── 本文抜粋 ──

パラメトリック・ボイス       ジオメトリデザインエンジニア 石津優子

■モノの具現化へ向けてのデザインの解像度と許容誤差
はじめて「デジタルクラフト」の授業を受けたのは、大学院での交換留学生としてワシント
ン州シアトル市にあるワシントン大学へ訪れた2011年のときです。工房にはレーザーカッ
ターやCNCマシーン、プラズマカッターといった機材が揃っており、実寸大の家具や構築物
をつくる環境に魅了されたのを覚えています。
 
この「デジタルクラフト」の授業では、仮想空間上のCADで描いた3Dのモノを実空間へア
ウトプットする上での技術を学びました。授業は予算の設定から始まり、制作工程や機材、
加工の方法や素材によって許容される誤差や遊びをどの程度設けるかということも含めたデ
ザインの手法といった、モノを作る過程を複合的に捉え、進められていました。これまで自
分が日本の大学で受けてきた仮想空間上で完結する設計課題とは異なり、考える要素が多く
複雑に感じたのをよく覚えています。またこの授業では手作業も多く含まれ、デジタルの
ツール及び加工技術がより多くの手作業へ回帰させることにも面白みを感じていました。
 
実寸大の構造物をつくる授業は日本の大学でも経験したことがありましたが、ワシントン大
学で受けた「デジタルクラフト」の授業は、デザインに加え、機械による生産に向けたデー
タつくりという部分が加わるため、その経験が今の業務でも生かされています。日本で経験
した実寸大の制作の課題では、手作業という選択肢のみしかなかったために時間や予算や精
度という制約に大きく縛られていました。デジタルという環境でデザインを考えることで、
データの作り方や制作の方法に創意工夫をより広い範囲に凝らすことができ、実現したいコ
ンセプトにより近い形でデザインを実現できる感覚が、とても新鮮だったのを覚えています。

───
── 提供資料 ──

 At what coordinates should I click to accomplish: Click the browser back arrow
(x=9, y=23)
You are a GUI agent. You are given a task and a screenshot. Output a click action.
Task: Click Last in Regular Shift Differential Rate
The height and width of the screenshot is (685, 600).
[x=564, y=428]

───

「デジタルクラフト」の授業を振り返る文章を、最後の文の直後から引き継いで書き進めてください。

 
また、加工法によって異なる誤差や素材によって生まれる個体差など、デザインと道具と素
材との関係性もデザインを通して考える経験が得られるのは、物を作る視点からデザインす
るという本質的なものづくりの精神に触れることができた経験だと思います。昨今、モノに
あふれた時代背景から経験をデザインする、ものがたりのデザインといったソフト面のデザ
インに焦点が当たりがちですが、このハードな部分のデザインも現代に生きるデザイナーが
発想を凝らすことができる領域だと感じています。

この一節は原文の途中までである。